Produce a perfect copy of the listing, matching each line.

__Supplied records__:

□ □ □ □ □ □ □

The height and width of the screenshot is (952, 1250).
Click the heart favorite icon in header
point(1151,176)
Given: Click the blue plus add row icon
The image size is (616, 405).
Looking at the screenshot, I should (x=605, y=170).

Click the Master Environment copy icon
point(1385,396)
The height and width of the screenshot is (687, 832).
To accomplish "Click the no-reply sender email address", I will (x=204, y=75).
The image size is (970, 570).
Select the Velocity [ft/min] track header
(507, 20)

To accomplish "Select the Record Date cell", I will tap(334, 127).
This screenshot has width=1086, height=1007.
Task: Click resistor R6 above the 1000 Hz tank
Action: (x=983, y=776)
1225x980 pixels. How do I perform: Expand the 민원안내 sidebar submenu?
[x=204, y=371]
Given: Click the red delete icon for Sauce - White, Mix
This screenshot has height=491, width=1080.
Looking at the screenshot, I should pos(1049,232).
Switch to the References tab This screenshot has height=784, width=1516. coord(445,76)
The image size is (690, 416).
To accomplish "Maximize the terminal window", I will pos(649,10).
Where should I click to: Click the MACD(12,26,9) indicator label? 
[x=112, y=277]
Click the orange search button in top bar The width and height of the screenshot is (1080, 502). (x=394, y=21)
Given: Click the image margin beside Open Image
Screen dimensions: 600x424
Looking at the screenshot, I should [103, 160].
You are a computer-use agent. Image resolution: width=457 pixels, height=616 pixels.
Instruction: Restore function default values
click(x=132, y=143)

□ □ □ □ □ □ □

__Task answer__:
The height and width of the screenshot is (952, 1250).
Click the heart favorite icon in header
point(1151,176)
Given: Click the blue plus add row icon
The image size is (616, 405).
Looking at the screenshot, I should (x=605, y=170).

Click the Master Environment copy icon
point(1385,396)
The height and width of the screenshot is (687, 832).
To accomplish "Click the no-reply sender email address", I will (x=204, y=75).
The image size is (970, 570).
Select the Velocity [ft/min] track header
(507, 20)

To accomplish "Select the Record Date cell", I will tap(334, 127).
This screenshot has width=1086, height=1007.
Task: Click resistor R6 above the 1000 Hz tank
Action: (x=983, y=776)
1225x980 pixels. How do I perform: Expand the 민원안내 sidebar submenu?
[x=204, y=371]
Given: Click the red delete icon for Sauce - White, Mix
This screenshot has height=491, width=1080.
Looking at the screenshot, I should pos(1049,232).
Switch to the References tab This screenshot has height=784, width=1516. coord(445,76)
The image size is (690, 416).
To accomplish "Maximize the terminal window", I will pos(649,10).
Where should I click to: Click the MACD(12,26,9) indicator label? 
[x=112, y=277]
Click the orange search button in top bar The width and height of the screenshot is (1080, 502). (x=394, y=21)
Given: Click the image margin beside Open Image
Screen dimensions: 600x424
Looking at the screenshot, I should [103, 160].
You are a computer-use agent. Image resolution: width=457 pixels, height=616 pixels.
Instruction: Restore function default values
click(x=132, y=143)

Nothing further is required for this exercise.